The coefficients estimated for the difference-in-differences terms in the two-period and multi-period regression models are the natural logarithms of the ratios for the number of reposts with the treatment of note display compared to the number of reposts that are expected to receive without the note display during the after-display period. We exponentially transformed the coefficient estimates of the difference-in-differences terms in the models and measured the treatment effect of community notes (i.e., ATT) as:

$${{{\rm{ATT}}}}={e}^{ \, \beta }-1,$$
(3)

where β is the coefficient estimate for the specific difference-in-differences term.
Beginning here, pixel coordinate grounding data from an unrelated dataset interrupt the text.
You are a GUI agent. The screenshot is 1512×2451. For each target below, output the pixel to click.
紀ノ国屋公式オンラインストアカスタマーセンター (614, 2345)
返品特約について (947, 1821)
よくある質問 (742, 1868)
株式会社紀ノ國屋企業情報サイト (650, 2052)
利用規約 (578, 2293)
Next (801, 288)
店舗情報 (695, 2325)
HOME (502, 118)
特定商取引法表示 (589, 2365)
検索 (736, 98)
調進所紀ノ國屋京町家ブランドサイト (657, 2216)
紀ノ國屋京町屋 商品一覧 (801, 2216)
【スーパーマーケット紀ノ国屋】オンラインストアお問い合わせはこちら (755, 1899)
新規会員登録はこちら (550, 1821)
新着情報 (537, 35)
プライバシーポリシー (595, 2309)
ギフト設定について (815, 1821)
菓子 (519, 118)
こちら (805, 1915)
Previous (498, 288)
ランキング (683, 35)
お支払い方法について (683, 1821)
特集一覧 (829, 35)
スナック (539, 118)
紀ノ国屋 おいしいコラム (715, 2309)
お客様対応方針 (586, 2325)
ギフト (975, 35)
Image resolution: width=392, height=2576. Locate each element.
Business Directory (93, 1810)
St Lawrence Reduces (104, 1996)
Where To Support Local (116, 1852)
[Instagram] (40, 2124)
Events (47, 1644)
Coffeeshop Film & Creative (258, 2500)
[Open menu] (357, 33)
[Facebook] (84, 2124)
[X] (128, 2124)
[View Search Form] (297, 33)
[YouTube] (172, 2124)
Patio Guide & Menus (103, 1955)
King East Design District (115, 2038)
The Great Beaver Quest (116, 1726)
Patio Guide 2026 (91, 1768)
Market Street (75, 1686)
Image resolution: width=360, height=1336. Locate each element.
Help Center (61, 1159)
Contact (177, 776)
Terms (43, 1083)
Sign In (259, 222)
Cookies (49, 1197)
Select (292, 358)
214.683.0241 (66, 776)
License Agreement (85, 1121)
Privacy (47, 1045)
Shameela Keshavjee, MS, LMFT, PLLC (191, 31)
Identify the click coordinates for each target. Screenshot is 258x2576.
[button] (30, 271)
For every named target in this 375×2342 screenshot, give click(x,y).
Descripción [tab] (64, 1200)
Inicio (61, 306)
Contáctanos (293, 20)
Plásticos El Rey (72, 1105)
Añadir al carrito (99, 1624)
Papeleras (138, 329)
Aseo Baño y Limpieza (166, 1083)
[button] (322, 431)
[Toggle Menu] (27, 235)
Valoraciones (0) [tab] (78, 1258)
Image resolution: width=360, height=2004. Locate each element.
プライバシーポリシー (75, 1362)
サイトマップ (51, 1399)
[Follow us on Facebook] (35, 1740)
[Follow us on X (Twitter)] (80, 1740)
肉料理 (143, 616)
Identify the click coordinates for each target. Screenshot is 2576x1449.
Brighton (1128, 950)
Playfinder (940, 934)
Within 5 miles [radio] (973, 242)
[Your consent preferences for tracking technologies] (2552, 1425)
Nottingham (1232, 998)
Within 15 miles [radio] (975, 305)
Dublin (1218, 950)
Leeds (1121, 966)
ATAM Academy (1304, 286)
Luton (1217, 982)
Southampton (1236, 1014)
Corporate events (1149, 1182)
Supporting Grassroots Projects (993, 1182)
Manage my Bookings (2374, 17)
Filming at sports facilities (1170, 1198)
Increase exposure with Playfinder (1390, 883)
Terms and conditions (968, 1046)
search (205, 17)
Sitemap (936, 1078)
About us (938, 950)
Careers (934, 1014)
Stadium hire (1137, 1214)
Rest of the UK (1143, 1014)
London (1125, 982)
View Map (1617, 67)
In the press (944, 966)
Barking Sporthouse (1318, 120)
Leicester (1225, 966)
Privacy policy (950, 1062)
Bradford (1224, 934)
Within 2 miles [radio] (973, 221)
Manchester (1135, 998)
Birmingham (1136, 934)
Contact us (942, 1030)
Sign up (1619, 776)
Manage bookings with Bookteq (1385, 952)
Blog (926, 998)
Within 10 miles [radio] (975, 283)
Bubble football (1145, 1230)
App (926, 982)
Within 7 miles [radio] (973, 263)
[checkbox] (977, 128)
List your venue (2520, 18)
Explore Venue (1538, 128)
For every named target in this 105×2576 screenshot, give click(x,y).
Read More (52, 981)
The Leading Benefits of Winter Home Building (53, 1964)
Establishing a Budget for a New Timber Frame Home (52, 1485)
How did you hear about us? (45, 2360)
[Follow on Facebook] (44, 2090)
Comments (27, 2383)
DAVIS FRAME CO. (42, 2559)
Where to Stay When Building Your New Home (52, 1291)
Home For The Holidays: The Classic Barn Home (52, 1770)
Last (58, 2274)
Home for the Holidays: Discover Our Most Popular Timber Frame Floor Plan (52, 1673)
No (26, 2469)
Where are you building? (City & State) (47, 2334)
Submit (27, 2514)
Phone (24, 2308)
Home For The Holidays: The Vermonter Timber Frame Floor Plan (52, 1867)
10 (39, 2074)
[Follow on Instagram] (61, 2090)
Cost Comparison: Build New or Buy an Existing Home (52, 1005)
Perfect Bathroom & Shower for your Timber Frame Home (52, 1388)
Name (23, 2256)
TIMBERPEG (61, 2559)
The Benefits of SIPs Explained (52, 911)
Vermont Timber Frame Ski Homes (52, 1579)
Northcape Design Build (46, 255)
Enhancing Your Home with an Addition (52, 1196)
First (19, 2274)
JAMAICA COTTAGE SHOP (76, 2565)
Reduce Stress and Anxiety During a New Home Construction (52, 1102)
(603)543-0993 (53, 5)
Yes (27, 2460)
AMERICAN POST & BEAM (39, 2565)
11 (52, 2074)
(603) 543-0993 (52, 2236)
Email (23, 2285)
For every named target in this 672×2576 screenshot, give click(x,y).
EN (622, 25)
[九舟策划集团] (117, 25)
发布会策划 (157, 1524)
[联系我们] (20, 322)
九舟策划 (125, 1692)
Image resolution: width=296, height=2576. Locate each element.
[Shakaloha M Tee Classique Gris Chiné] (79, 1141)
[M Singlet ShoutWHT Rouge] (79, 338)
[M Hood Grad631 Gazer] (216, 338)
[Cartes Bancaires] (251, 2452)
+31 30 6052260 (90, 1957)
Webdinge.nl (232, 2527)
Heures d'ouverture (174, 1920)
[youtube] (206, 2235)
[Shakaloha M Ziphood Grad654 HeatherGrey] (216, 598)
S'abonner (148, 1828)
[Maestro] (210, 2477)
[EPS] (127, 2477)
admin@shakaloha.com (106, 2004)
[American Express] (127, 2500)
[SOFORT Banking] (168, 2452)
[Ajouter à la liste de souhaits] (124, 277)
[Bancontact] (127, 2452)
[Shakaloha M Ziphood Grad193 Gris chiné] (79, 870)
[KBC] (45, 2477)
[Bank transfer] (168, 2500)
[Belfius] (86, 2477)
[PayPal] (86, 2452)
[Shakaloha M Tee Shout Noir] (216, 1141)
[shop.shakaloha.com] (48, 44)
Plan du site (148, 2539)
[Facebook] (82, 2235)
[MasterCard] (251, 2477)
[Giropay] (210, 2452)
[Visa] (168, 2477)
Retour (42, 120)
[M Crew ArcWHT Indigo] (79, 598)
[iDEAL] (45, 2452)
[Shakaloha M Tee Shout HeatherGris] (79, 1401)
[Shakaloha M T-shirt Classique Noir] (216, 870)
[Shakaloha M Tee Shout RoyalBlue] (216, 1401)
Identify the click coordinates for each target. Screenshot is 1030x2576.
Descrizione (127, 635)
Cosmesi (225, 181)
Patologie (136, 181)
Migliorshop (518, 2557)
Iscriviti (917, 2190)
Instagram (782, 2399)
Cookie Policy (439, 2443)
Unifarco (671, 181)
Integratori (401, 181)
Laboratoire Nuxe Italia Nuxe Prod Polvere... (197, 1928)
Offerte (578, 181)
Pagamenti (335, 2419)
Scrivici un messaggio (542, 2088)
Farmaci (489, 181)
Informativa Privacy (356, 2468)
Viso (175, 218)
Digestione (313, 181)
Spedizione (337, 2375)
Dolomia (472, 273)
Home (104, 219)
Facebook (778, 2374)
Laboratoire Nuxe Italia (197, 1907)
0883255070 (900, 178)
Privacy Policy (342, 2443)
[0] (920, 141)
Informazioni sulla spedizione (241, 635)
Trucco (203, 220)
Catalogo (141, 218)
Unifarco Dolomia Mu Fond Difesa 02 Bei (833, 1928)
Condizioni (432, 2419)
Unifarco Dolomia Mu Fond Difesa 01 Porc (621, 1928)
ATT indicates the ratio of extra change of the reposts in the source posts with displayed notes relative to the reposts that the source posts are expected to receive without displayed notes. We used this indicator to analyze the efficacy of community notes.

Implementation

We used Python 3.11.3 to conduct our empirical analyses. Our regression models were implemented using the pystata Python package with StataNow 19.5 MP-parallel edition (2-core network).

Ethics statement

This research has received ethical approval from the Ethics Review Panel of the University of Luxembourg (ref. ERP 23-053 REMEDIS). All analyses are based on publicly available data.

Reporting summary

Further information on research design is available in the Nature Portfolio Reporting Summary linked to this article.